▶ _Extrait_
★ ★ ★

Centre de Visa pour la Russie, 3, avenue Alphonse Valkeners, à 1160 Auderghem. Tél. : 02 663 17 40.

Autre option : passer par une agence intermédiaire (payante) qui s’occupe des formalités. REBCE, 82, avenue de Fré, à 1180 Uccle. Tél. : 02 375 76 87. www.visarussia.be

Y ALLER

Pas de vols directs au départ de Bruxelles. Trois vols quotidiens Air France de Paris CDG, vols Aeroflot 1x/j de Bruxelles via Moscou. Compter 200 à 300 euros A/R selon la saison.

MONNAIE

1 euro = +/- 50 roubles.

DECALAGE HORAIRE

+2 heures en été, +3 heures en hiver.

CLIMAT

Gel et neige en hiver, dégel à Pâques (on patauge), 15 à 30 °C la journée de juin à septembre. Les nuits blanches s’étendent du 25 mai au 15 juillet et culminent le 21 juin.

★ ★ ★

▶ _Matériel fourni_

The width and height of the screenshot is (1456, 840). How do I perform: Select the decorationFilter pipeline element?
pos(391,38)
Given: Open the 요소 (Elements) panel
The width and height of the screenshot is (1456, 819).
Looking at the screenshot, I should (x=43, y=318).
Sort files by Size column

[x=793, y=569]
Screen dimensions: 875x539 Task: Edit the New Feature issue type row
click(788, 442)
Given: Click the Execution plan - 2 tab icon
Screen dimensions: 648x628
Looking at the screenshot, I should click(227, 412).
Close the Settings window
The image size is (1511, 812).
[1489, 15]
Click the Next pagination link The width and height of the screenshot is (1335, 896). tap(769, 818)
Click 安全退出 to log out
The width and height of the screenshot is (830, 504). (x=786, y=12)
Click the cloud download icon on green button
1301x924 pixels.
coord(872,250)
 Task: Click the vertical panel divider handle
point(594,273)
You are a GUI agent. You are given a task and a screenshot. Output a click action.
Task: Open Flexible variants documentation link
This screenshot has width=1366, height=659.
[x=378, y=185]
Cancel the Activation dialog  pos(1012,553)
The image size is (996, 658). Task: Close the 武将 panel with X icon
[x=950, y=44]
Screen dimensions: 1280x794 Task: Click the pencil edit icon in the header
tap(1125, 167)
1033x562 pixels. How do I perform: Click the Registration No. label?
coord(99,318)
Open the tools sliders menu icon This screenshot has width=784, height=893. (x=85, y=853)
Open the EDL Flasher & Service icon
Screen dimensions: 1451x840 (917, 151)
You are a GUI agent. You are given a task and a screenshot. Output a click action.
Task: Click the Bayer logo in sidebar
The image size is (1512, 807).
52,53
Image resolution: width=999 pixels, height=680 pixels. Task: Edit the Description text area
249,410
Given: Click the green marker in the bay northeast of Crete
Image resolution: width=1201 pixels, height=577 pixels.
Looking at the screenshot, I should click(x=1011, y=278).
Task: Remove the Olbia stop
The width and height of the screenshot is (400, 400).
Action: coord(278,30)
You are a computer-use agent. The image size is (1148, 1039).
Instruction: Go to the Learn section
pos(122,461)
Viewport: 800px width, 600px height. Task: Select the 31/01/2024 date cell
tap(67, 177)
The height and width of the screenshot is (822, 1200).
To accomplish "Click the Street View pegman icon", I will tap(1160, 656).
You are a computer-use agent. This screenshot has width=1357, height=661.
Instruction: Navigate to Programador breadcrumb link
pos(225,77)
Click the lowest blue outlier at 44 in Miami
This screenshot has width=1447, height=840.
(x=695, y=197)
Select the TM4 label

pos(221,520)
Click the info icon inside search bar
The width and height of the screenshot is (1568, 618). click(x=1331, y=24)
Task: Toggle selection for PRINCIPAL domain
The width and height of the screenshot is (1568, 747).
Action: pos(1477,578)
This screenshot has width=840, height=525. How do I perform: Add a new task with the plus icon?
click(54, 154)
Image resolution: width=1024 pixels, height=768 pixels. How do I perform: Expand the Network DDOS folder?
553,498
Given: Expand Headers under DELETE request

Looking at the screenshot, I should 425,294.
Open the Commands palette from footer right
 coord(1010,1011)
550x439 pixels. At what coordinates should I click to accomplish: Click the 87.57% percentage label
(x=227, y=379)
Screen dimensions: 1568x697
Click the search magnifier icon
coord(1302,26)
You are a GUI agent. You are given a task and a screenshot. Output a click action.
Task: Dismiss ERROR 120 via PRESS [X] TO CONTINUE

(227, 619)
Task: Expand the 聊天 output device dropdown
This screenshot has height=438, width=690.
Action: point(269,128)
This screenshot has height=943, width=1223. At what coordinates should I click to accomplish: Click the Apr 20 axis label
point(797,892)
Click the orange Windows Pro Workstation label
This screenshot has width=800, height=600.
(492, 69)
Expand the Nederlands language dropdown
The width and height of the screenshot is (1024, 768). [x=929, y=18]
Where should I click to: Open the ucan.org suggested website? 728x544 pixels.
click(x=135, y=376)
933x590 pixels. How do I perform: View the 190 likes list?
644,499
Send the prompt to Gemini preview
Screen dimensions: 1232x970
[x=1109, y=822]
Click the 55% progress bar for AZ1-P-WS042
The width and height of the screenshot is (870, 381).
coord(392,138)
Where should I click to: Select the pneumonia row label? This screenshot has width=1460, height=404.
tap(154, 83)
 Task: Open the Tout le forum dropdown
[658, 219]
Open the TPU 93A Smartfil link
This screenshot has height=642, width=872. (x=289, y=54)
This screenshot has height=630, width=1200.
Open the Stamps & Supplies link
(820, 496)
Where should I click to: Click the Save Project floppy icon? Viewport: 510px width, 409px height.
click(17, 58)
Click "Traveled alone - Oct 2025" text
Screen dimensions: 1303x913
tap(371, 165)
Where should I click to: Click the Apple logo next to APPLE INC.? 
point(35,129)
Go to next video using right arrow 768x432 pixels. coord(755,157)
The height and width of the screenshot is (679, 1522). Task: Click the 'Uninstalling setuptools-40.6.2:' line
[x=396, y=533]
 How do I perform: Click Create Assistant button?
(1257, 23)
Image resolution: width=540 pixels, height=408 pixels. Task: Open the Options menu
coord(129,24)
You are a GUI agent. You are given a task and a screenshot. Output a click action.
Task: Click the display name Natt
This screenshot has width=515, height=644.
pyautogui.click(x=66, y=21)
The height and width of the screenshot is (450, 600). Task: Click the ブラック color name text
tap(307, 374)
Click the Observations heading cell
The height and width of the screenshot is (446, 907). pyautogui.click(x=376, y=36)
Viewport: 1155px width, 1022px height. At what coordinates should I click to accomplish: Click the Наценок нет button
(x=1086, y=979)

★ ★ ★

▶ _Objectifs_
(a) Répondez brièvement à ces questions sur l'extrait :
(i) Combien de vols Air France partent chaque jour de Paris CDG ?
(ii) Quel est le décalage horaire en hiver ?
(iii) À quelle date les nuits blanches culminent-elles ?
(b) Prolongez l'extrait consacré aux informations pratiques pour un voyage en Russie, en reprenant après sa dernière phrase.

▶ _Réponses fournies_
(a)
(i) Trois vols quotidiens.
(ii) +3 heures.
(iii) Le 21 juin.

(b)
SE RESTAURER

L’Idiot

Ce café-restaurant a recomposé l’univers de Dostoïevski dans une succession de caves voûtées, au bord du canal de la Moïka. Rayonnages pleins de livres, petits salons avec canapés et vieux fauteuils en cuir, lumière tamisée… On y mange, on y lit, on y joue aux cartes, on y refait le monde en buvant des shots de vodka. Très couru par les expats. Cuisine russe et internationale, plats végétariens.

www.idiot-spb.com

SE LOGER

Il existe un hôtel Dostoïevski qui n’offre pas grand intérêt, sinon qu’il est proche de l’appartement-musée. Préférez-lui le boutique-hôtel Rachmaninov, un charmant établissement arty qui occupe les deux étages d’un appartement ayant appartenu à la tante du compositeur. Exposition permanente d’artistes russes et internationaux, situation idéale, à deux pas du Triangle d’or.